• Task requirements
List every line in the items below that contains the word "dimensions".

** start of Supplied information **

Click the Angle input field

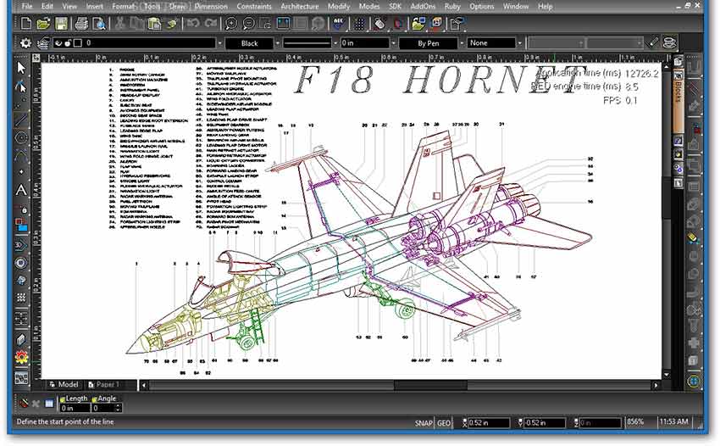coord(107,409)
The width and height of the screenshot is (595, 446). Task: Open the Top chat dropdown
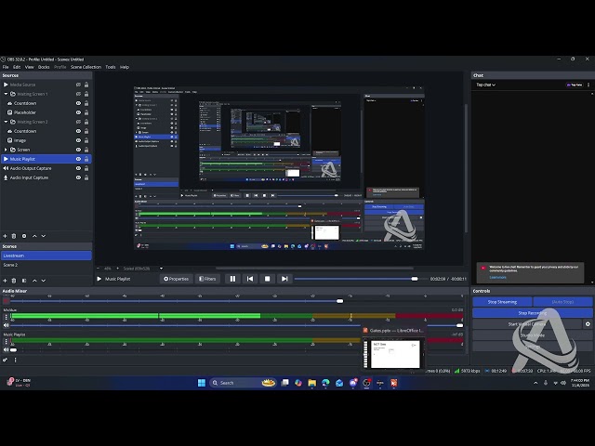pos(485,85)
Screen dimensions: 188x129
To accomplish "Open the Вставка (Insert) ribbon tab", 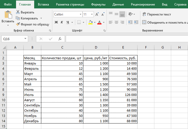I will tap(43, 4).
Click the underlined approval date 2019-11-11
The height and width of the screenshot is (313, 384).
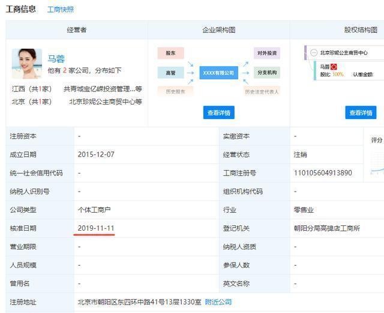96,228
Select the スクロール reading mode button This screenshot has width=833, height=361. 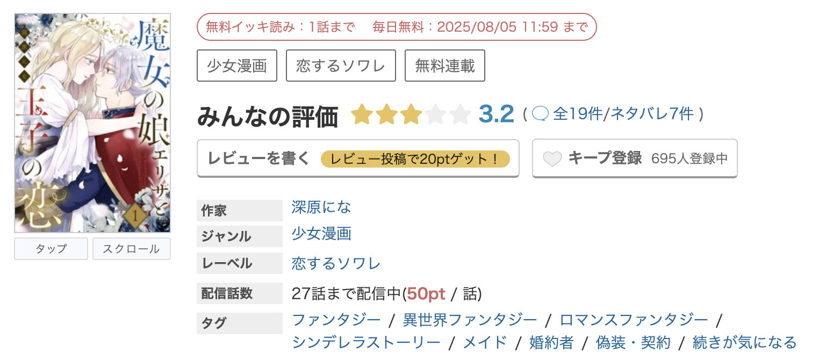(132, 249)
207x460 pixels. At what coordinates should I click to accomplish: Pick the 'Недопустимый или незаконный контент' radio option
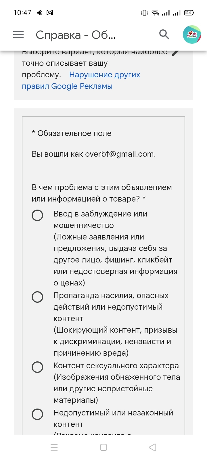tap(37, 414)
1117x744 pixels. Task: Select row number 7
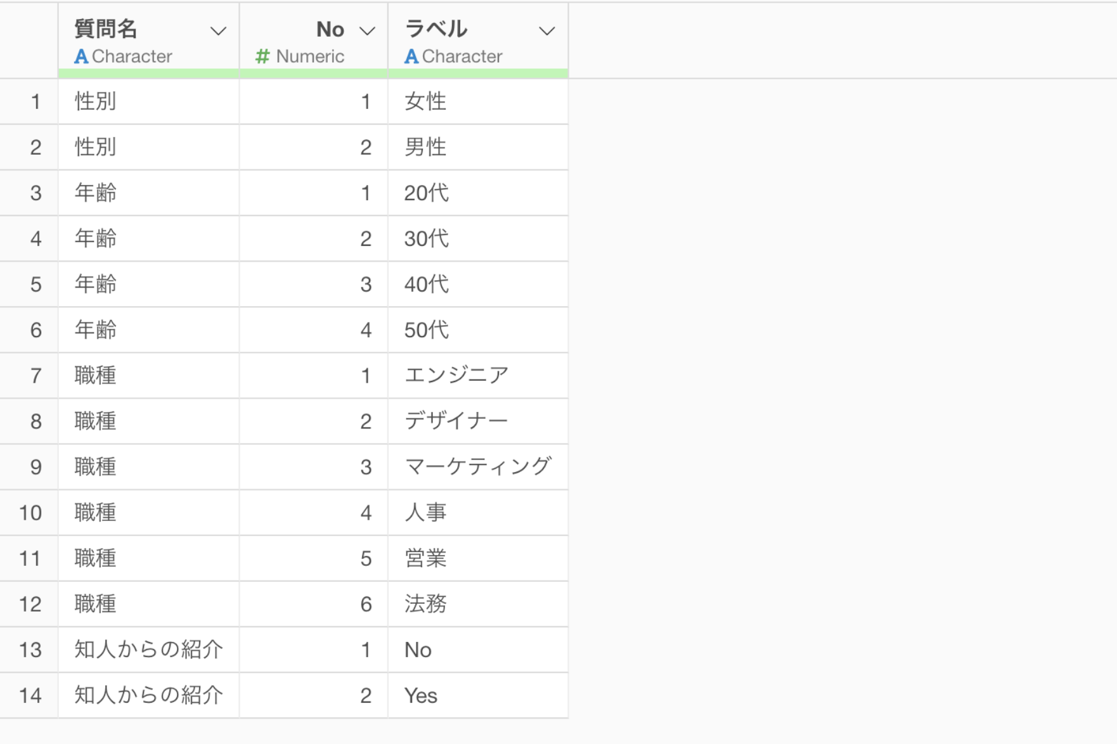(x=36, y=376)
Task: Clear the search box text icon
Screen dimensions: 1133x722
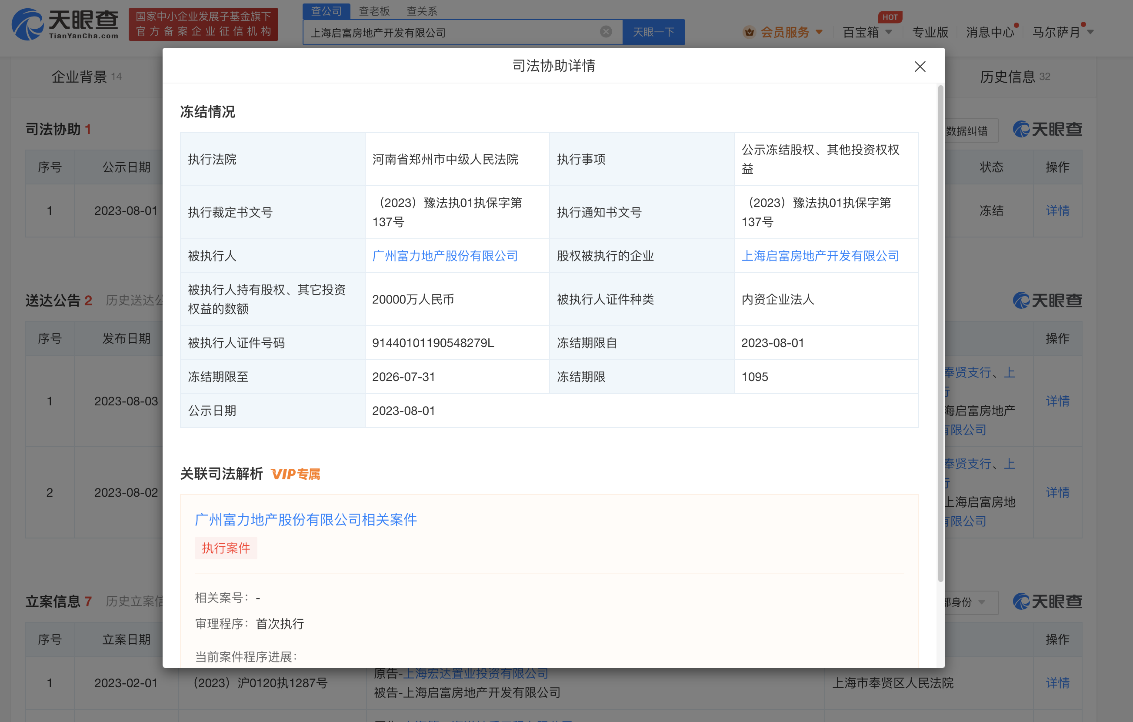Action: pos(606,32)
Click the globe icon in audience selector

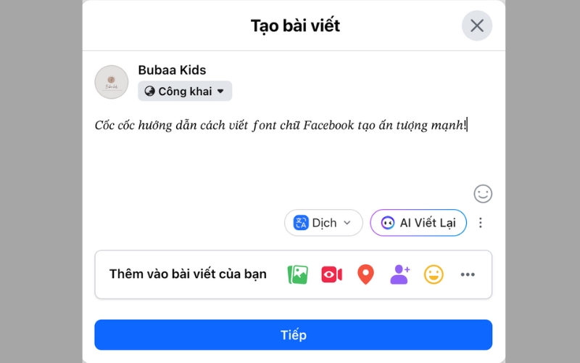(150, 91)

** end of Supplied information **

• Solution to this exercise
Screen dimensions: 188x129
Screen dimensions: 1133x722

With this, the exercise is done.